Bien sûr, on peut toujours dire que notre pays aurait pu faire mieux, mais ce serait aussi intéressant d’avoir l’honnêteté de rappeler certains faits.

Que c’est la France, la première, qui a décidé un embargo sur les armes, le 8 mai 1994. Que c’est aussi la France par la voix de son ministre des Affaires étrangères de l’époque, Alain Juppé, le 15 mai 1994, qui a parlé la première de « génocide ». Que c’est encore et enfin la France qui est le seul Etat au monde à avoir risqué la vie de ses soldats pour sauver des Rwandais et pour mener la seule opération humanitaire d’ampleur au Rwanda.
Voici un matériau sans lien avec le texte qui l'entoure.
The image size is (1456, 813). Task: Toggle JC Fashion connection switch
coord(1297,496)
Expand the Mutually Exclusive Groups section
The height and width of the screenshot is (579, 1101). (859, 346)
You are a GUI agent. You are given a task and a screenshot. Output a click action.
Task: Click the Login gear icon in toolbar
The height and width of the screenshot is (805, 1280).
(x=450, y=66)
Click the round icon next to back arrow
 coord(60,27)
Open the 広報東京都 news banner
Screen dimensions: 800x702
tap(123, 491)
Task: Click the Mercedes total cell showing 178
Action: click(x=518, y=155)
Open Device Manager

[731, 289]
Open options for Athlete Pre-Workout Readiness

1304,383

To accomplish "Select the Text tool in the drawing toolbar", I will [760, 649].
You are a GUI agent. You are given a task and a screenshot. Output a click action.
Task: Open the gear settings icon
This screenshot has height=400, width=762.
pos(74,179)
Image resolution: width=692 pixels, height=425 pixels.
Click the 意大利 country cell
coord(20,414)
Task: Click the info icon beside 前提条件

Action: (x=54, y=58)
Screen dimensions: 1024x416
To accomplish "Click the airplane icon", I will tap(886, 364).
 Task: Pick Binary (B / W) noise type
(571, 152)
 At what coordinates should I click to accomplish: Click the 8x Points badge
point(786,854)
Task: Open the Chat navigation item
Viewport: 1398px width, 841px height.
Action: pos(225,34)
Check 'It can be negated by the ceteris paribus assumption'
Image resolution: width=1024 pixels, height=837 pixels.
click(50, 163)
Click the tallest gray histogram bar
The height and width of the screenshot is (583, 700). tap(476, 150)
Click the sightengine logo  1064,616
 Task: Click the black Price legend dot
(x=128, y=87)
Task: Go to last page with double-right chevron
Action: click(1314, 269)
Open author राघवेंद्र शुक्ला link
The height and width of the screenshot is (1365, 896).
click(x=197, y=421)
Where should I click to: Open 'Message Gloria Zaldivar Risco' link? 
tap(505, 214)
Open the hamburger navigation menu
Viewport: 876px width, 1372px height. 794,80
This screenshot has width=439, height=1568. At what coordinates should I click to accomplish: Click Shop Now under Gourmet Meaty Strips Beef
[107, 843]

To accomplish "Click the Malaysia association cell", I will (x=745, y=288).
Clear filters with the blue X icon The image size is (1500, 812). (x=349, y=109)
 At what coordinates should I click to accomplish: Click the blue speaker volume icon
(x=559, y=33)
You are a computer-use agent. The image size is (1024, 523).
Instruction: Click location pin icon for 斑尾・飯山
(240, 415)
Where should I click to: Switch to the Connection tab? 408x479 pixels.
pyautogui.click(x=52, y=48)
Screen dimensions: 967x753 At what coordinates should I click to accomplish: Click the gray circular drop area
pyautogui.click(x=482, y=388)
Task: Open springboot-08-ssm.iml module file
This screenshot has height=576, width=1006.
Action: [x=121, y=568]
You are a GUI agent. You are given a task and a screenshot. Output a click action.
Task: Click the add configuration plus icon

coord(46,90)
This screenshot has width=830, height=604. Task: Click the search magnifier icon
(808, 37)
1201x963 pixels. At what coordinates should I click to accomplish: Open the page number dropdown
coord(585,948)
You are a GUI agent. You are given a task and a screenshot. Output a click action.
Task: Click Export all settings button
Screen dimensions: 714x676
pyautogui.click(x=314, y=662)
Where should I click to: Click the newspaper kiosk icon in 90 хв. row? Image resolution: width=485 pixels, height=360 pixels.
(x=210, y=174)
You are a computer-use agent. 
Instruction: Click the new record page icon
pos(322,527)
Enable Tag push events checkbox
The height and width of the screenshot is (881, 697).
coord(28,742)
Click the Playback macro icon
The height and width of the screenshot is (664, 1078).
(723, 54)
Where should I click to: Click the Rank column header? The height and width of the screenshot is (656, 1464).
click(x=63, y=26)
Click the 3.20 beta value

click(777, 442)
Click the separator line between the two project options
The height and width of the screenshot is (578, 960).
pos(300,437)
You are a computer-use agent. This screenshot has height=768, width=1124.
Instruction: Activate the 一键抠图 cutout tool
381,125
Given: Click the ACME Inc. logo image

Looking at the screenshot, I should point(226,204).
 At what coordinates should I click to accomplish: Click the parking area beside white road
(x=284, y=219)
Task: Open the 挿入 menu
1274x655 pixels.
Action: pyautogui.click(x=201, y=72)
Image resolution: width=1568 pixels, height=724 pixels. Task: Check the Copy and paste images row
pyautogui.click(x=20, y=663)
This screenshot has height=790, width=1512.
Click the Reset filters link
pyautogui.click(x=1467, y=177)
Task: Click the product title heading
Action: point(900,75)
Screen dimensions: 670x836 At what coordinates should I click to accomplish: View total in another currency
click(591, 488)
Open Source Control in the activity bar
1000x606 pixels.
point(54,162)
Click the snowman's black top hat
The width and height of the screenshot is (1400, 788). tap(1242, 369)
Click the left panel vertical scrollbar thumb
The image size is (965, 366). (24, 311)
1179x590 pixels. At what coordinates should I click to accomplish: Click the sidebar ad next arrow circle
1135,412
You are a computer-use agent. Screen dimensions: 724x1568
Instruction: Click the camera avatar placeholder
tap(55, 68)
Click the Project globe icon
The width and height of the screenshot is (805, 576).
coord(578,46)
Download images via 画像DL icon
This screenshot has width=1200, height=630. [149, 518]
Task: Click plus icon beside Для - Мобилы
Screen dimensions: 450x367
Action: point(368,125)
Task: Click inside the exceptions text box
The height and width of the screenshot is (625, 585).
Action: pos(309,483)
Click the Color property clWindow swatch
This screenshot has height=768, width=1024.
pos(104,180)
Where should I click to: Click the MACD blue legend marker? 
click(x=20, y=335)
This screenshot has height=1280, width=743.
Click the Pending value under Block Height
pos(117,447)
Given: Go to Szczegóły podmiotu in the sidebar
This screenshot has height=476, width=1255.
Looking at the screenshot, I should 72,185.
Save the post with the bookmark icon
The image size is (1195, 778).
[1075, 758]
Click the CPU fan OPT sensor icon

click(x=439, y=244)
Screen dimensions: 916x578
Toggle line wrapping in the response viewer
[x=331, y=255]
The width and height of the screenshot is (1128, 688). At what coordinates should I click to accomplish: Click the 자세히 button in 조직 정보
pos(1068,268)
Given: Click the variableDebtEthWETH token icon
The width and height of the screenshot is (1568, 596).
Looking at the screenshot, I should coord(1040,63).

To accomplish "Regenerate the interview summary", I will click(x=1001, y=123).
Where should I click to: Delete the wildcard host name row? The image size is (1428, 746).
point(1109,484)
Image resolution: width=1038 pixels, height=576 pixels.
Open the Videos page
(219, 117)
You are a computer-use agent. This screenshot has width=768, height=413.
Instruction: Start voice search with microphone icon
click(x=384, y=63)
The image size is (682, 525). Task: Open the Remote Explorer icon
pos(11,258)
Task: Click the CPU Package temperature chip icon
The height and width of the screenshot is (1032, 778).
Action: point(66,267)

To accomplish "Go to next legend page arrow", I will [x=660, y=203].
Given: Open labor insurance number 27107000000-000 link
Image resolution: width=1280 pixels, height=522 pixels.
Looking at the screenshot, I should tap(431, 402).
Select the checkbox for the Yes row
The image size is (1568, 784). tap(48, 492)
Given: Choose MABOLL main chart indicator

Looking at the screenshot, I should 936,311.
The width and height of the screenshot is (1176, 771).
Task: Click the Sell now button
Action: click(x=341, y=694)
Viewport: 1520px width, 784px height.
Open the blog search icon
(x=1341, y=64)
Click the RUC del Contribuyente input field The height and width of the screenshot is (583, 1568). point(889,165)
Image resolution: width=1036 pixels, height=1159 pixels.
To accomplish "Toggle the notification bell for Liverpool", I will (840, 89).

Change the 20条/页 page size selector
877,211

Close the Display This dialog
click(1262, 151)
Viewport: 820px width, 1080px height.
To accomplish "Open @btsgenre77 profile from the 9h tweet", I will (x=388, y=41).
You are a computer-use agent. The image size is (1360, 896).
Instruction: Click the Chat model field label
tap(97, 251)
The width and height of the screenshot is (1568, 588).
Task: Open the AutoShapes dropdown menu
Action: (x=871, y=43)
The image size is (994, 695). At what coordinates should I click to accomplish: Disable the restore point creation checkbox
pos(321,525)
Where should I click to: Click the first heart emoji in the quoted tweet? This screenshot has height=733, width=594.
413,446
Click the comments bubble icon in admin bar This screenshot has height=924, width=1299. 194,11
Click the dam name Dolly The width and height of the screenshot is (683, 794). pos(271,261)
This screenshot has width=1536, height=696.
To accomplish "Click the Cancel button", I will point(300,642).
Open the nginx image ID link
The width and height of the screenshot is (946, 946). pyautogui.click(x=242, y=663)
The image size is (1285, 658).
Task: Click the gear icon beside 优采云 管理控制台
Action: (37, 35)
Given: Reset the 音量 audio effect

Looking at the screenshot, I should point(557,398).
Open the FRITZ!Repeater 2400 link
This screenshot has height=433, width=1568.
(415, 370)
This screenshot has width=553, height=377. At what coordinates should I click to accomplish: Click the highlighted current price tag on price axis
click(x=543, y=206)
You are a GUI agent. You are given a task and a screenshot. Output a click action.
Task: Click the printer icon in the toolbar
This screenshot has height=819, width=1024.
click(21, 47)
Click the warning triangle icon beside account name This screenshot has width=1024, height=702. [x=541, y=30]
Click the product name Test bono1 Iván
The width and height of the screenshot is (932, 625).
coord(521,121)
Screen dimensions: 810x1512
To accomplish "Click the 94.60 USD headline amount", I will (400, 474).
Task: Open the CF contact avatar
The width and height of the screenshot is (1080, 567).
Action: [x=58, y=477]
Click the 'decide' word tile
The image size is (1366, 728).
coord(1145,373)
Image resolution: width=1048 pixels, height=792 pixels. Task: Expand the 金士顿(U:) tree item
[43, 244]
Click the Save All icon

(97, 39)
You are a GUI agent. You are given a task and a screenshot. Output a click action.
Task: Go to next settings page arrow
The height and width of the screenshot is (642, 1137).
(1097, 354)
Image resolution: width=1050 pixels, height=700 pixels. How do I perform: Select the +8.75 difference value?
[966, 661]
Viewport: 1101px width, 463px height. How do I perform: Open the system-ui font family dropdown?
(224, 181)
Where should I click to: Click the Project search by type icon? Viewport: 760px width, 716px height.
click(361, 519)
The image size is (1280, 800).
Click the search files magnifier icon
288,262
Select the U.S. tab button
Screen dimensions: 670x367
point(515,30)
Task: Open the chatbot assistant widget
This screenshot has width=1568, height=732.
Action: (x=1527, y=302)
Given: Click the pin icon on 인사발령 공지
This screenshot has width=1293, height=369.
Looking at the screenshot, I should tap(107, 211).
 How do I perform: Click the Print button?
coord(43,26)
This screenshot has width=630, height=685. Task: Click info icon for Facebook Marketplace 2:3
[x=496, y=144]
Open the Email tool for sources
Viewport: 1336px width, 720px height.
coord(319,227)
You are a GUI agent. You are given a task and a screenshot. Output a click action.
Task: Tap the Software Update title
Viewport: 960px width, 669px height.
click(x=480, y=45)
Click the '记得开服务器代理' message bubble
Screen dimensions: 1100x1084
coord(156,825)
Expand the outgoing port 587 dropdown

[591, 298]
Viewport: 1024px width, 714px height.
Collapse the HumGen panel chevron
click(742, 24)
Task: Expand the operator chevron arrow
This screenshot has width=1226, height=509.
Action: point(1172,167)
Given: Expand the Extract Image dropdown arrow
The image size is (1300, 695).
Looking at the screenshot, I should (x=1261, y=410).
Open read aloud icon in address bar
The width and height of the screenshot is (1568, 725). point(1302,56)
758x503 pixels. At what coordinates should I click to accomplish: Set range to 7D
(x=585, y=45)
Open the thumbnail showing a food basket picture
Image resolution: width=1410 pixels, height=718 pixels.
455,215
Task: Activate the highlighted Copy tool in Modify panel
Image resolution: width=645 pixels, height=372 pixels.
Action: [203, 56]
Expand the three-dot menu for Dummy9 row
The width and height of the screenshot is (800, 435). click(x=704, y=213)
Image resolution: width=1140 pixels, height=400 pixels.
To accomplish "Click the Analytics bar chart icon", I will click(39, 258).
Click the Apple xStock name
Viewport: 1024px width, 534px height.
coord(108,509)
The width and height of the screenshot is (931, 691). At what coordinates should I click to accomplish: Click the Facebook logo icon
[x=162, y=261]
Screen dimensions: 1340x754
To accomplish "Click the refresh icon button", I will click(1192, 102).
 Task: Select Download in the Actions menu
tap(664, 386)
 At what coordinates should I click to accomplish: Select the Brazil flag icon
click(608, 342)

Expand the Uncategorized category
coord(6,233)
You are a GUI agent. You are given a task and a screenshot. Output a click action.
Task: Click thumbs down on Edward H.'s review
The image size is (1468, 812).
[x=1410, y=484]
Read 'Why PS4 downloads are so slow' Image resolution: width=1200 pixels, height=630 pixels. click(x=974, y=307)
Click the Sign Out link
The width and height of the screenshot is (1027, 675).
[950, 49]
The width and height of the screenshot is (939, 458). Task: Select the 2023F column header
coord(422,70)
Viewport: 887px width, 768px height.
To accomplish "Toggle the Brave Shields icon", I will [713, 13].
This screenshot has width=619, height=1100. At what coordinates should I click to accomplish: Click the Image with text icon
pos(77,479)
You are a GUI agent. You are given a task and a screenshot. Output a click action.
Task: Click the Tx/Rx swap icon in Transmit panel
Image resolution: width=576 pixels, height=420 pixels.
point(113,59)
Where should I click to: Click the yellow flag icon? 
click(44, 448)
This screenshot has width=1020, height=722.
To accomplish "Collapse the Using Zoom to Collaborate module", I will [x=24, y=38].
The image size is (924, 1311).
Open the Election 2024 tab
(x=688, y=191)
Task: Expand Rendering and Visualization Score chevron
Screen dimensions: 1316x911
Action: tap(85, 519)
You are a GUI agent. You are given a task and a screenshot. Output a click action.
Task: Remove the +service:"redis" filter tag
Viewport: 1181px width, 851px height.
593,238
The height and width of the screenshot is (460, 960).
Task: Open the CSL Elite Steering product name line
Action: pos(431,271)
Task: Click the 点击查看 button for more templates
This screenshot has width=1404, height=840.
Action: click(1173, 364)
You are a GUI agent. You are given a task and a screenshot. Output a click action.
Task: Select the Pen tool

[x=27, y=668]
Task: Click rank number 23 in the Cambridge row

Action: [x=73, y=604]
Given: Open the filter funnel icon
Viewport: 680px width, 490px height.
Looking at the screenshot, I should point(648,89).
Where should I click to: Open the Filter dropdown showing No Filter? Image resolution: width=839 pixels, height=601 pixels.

Le gouvernement français a obtenu le feu vert du Conseil de sécurité par la résolution numéro 929 en date du 22 juin 1994.

L’opération Turquoise s’est exactement déroulée dans les conditions fixées par la résolution des Nations unies. Elle a permis de sauver des centaines de milliers de vies. Turquoise a également protégé des dizaines de sites de regroupement de civils tutsis et permis aux ONG d’accéder en toute sécurité à ces populations. Son mandat n’était en aucune manière de faire la guerre, mais de mener une opération humanitaire, nettement définie dans le temps et dans l’espace. Elle l’a remplie dans des conditions qui font honneur à l’armée française et à notre pays, jusqu’à ce qu’enfin arrivent sur place les Casques bleus de la Minuar II, fin août 1994.

Il faudrait quand même avoir l’honnêteté de rappeler tout cela et de souligner aussi qu’aucun autre pays ne s’était mobilisé comme nous l’avions fait à l’époque.

Devant la carence de la communauté internationale et les obstacles mis par certaines grandes puissances aux demandes du secrétaire général de l’ONU, la France a été la seule à avoir un sursaut de courage.

Qu’a fait le reste de la communauté internationale ? Avant de mettre en cause la France et ses responsables publics, civils et militaires, il serait bon que l’on s’interroge sur l’attitude de ceux qui n’ont rien dit, qui n’ont rien fait, qui n’ont rien tenté. Pourquoi n’en parlez-vous jamais et pourquoi ne posez-vous pas aussi ces questions ?

Non content de ressortir des accusations sans fondement, l’article pousse l’outrance à avancer des hypothèses totalement absurdes (la France qui aurait décidé de tirer sur l’avion du Président). Trop c’est trop.

Finalement, la personne qui a le mieux répondu à la question que posait Libération à sa une du 12 septembre (« Génocide rwandais : la France s’excusera-t-elle ? »), c’est le président Kagame lui-même lorsqu’il a dit, sur le perron de l’Elysée, officiellement et comme pour clore ce débat inutilement prolongé : « Je n’attends pas d’excuses de la France. »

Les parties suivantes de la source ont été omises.